À l’occasion d’un séminaire sur le « genre » récemment organisé à Venise, je me suis trouvé confronté à la question que se posent aujourd’hui de nombreuses personnes qui voyagent : faut-il réserver un hôtel, ou un appartement ?
De prime abord, l’hôtel offre la sécurité d’un choix classique, avec la garantie des commodités de base (lit, boissons, petit-déjeûner). On réserve, on pré-paie par exemple via l’un de ces grands sites de réservation du genre Booking, et on paie sur place suivant le mode de son choix. Rien que de très rassurant.
Pourtant, l’offre des appartements s’étant élargie, il m’a semblé intéressant d’en tenter l’expérience. Qui s’est avérée plus que concluante. Qu’on en juge : pour une surface en plein Venise de 120m2, j’ai payé moins de la moitié de ce que j’aurais payé pour une chambre de 15m2 dans un hôtel de moyenne facture : deux fois moins cher pour huit fois plus grand ! Vue directe sur le Canal Grande, à quelques dizaines de mètres de Campo San Polo. Le propriétaire, un professeur qui s’est installé aux Etats-Unis, a eu la bonne idée de laisser dans son appartement toutes sortes d’affaires personnelles — dont des centaines de livres, dans plusieurs langues — au lieu d’en faire un endroit aseptisé tout juste bon à enchaîner les locataires. Photos de famille, produits de première nécessité (café, sucre, huile), petite écriteau « les chiens sont bienvenus » : aucun détail ne manque, qui font de cet appartement vénitien, et de très loin, l’endroit le plus charmant que j’ai occupé dans la cité des Doges en plus de 80 séjours.

***

*Travail demandé*:
**a)** Recopiez fidèlement le passage du texte sur la location à Venise allant de « À l’occasion d’un » jusqu'à « de très rassurant. ».
**b)** Résumez en deux phrases le texte sur la location à Venise.

***

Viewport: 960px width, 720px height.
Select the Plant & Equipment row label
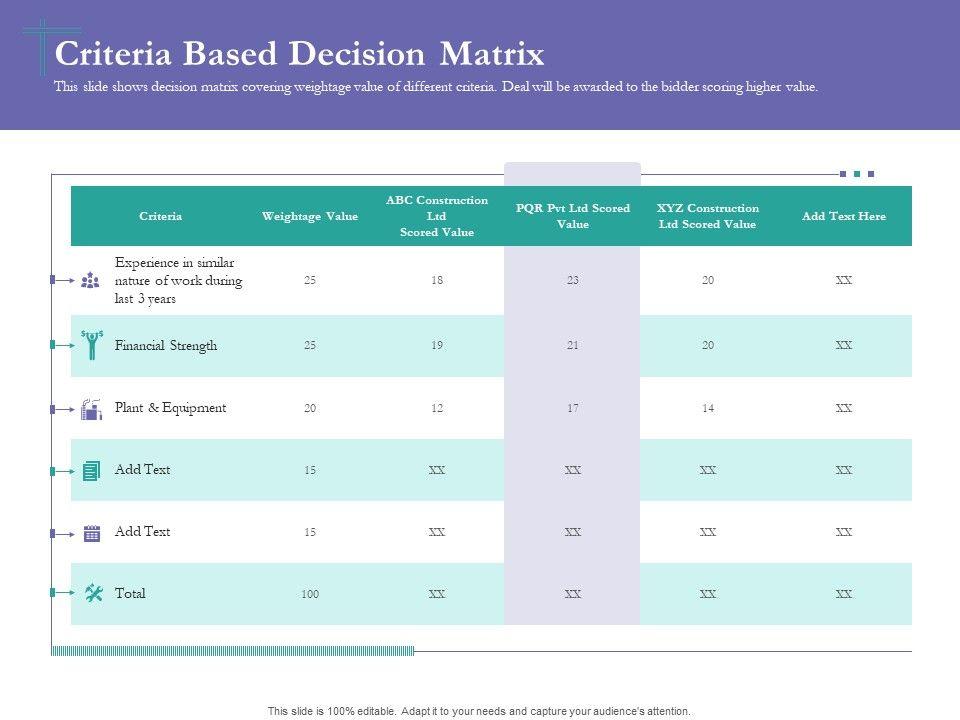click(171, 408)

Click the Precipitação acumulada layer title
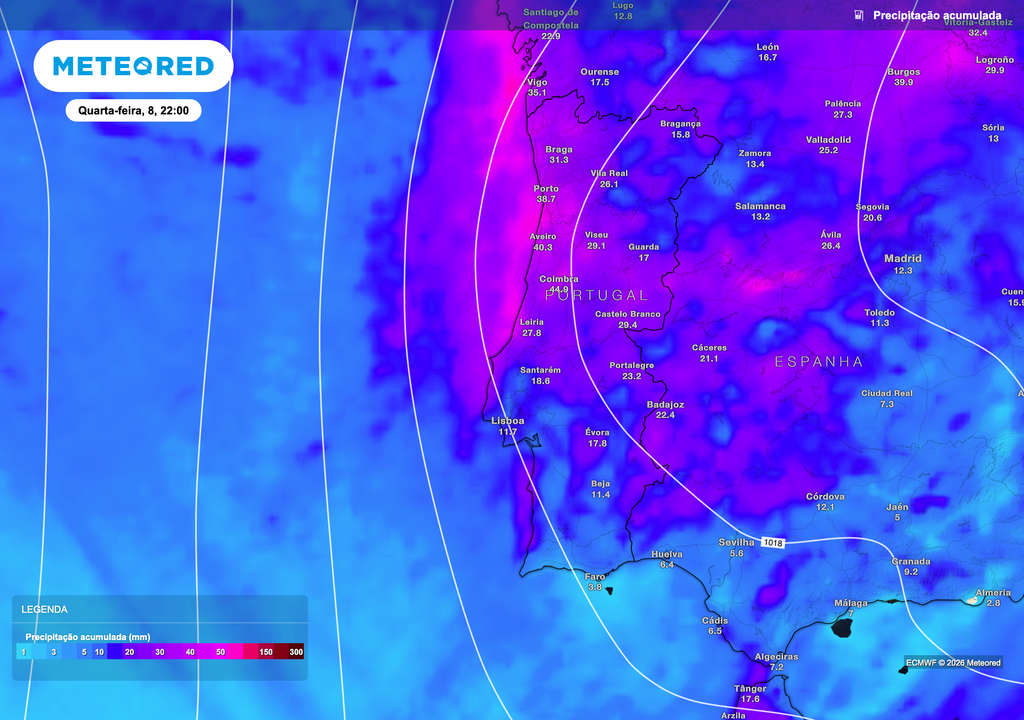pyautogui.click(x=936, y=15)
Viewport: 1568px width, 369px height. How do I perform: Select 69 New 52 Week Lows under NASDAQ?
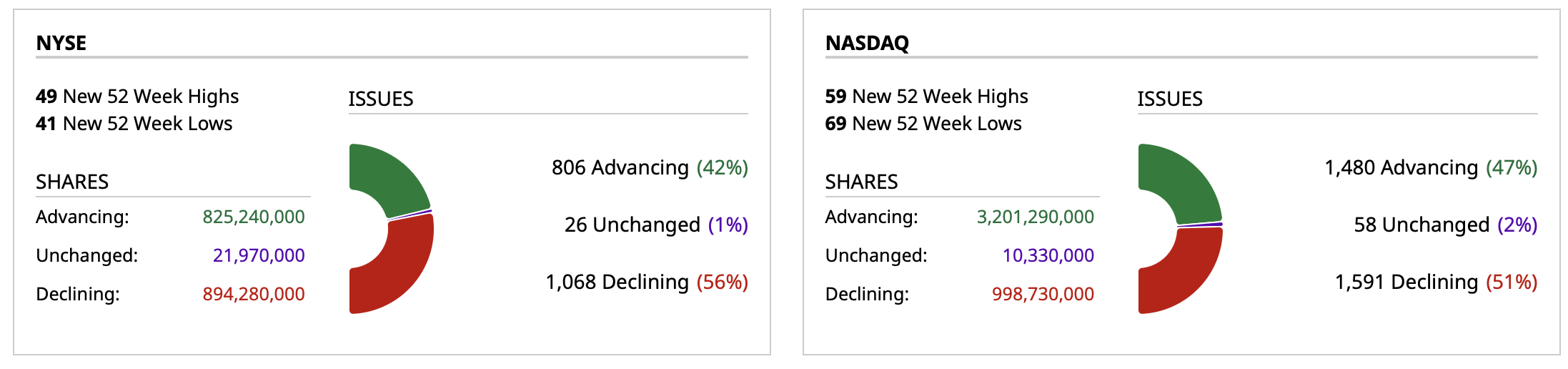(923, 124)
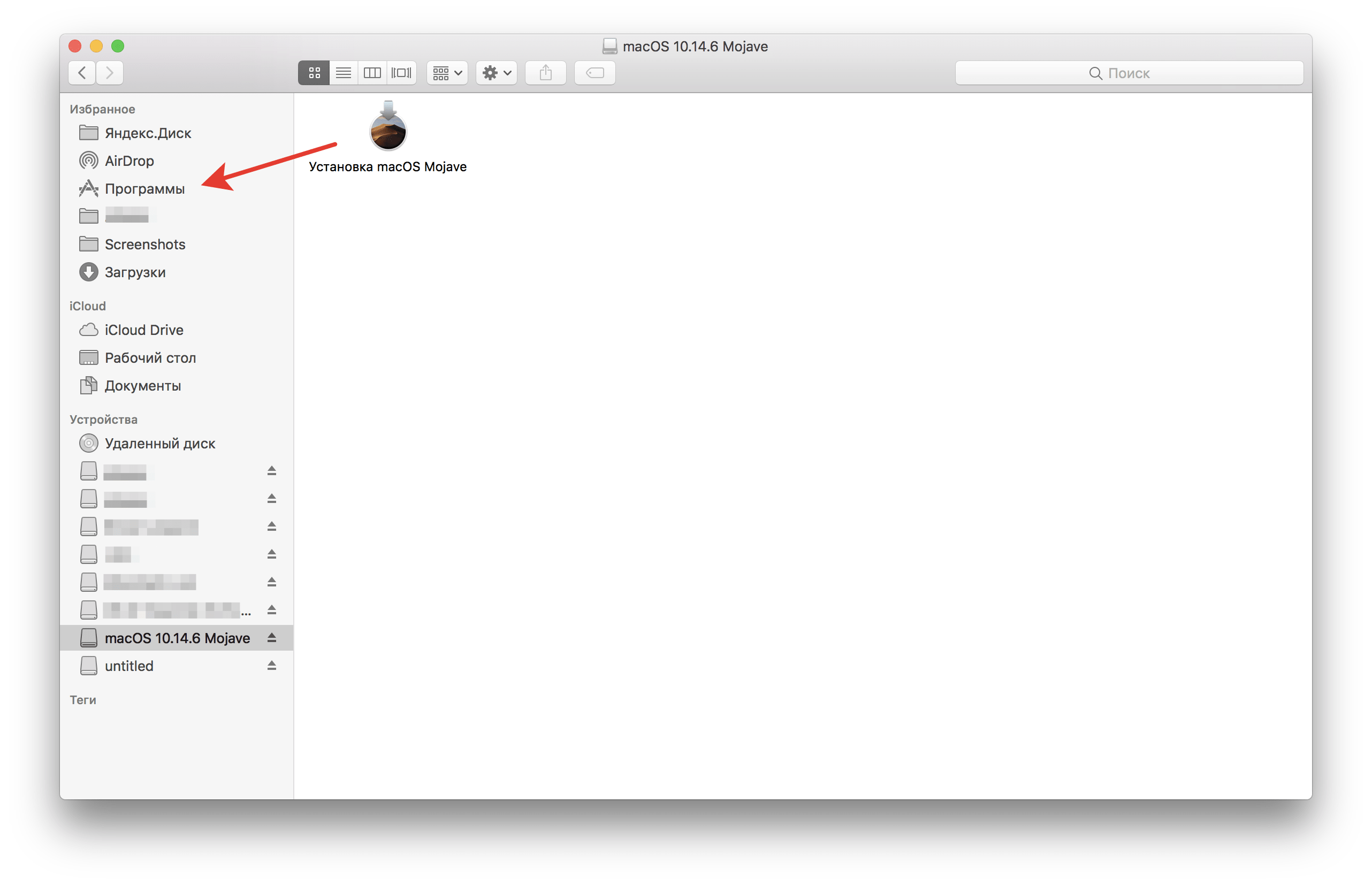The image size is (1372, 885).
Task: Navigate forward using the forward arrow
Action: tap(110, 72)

***

*Corrigés ci-dessous*:
**a)**
À l’occasion d’un séminaire sur le « genre » récemment organisé à Venise, je me suis trouvé confronté à la question que se posent aujourd’hui de nombreuses personnes qui voyagent : faut-il réserver un hôtel, ou un appartement ?
De prime abord, l’hôtel offre la sécurité d’un choix classique, avec la garantie des commodités de base (lit, boissons, petit-déjeûner). On réserve, on pré-paie par exemple via l’un de ces grands sites de réservation du genre Booking, et on paie sur place suivant le mode de son choix. Rien que de très rassurant.

**b)** Venu à Venise pour un séminaire, l'auteur s'est demandé s'il valait mieux réserver un hôtel, choix classique et rassurant, ou un appartement. L'essai d'un appartement de 120 m2 avec vue sur le Canal Grande s'est révélé plus que concluant : il coûtait moins de la moitié d'une chambre de 15 m2 dans un hôtel de moyenne facture, et les affaires personnelles laissées par le propriétaire en ont fait l'endroit le plus charmant occupé par l'auteur en plus de 80 séjours dans la ville.